I read in a text book by D. S. Malik, that if $H, K$ are normal subgroups of group, then so does the $H \cap K$. So if $G_x$ is not a normal subgroup, then how does $G_i\cap G_x$ become a normal subgroup?
The main question is, how does the subgroups $G_i \cap G_x$ form a subnormal chain $G_x \trianglerighteq G_1\cap G_x \trianglerighteq G_2\cap G_x \cdots$?
And what is the meaning of "possibly with repetition"?
Best Answer
The context of permutation groups is distracting. In general, if $H \leq G$ is a subgroup and $K \trianglelefteq G$ is normal then $H \cap K$ is normal in $H$. This is an easy exercise.

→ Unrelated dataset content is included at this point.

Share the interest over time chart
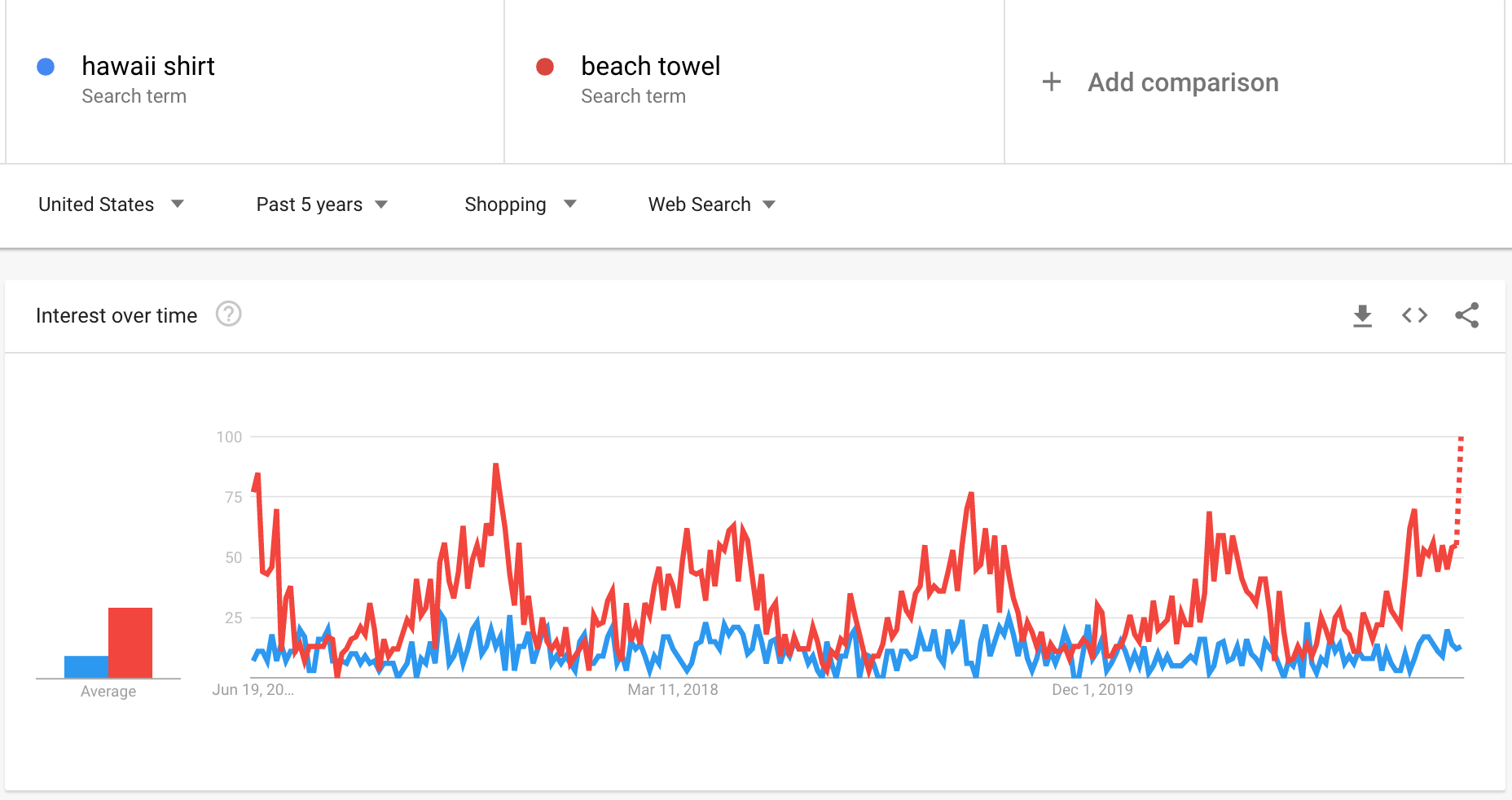 point(1467,315)
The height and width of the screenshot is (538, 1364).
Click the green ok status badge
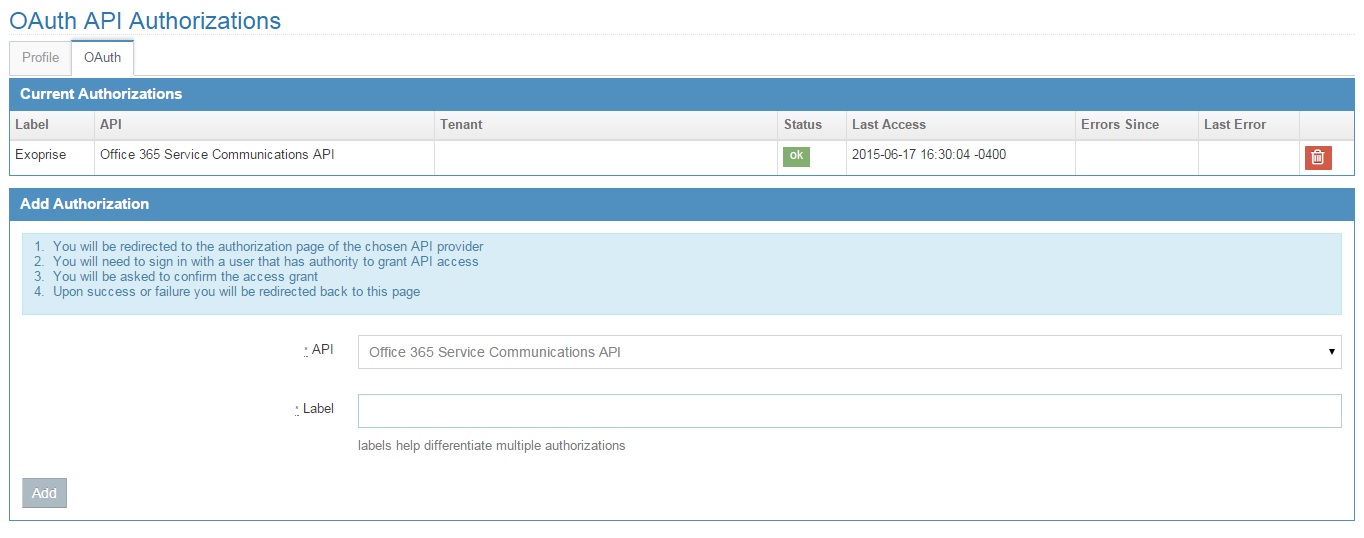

It follows that if $1 = K_0 \lhd K_1 \lhd \cdots \lhd K_n = G$ is a chain of subnormal subgroups in $G$ then $1 = K_0 \cap H \trianglelefteq \cdots \trianglelefteq K_n \cap H = H$ is a chain of subnormal subgroups in $H$. The only subtlety is that even if $K_i < K_{i+1}$ it may be that $K_i \cap H = K_{i+1} \cap H$ (for example $H$ might be trivial), so to get a chain of subgroups with each a proper subgroup of the next one may have to skip some indices: that is what is meant by the warning "with repetition".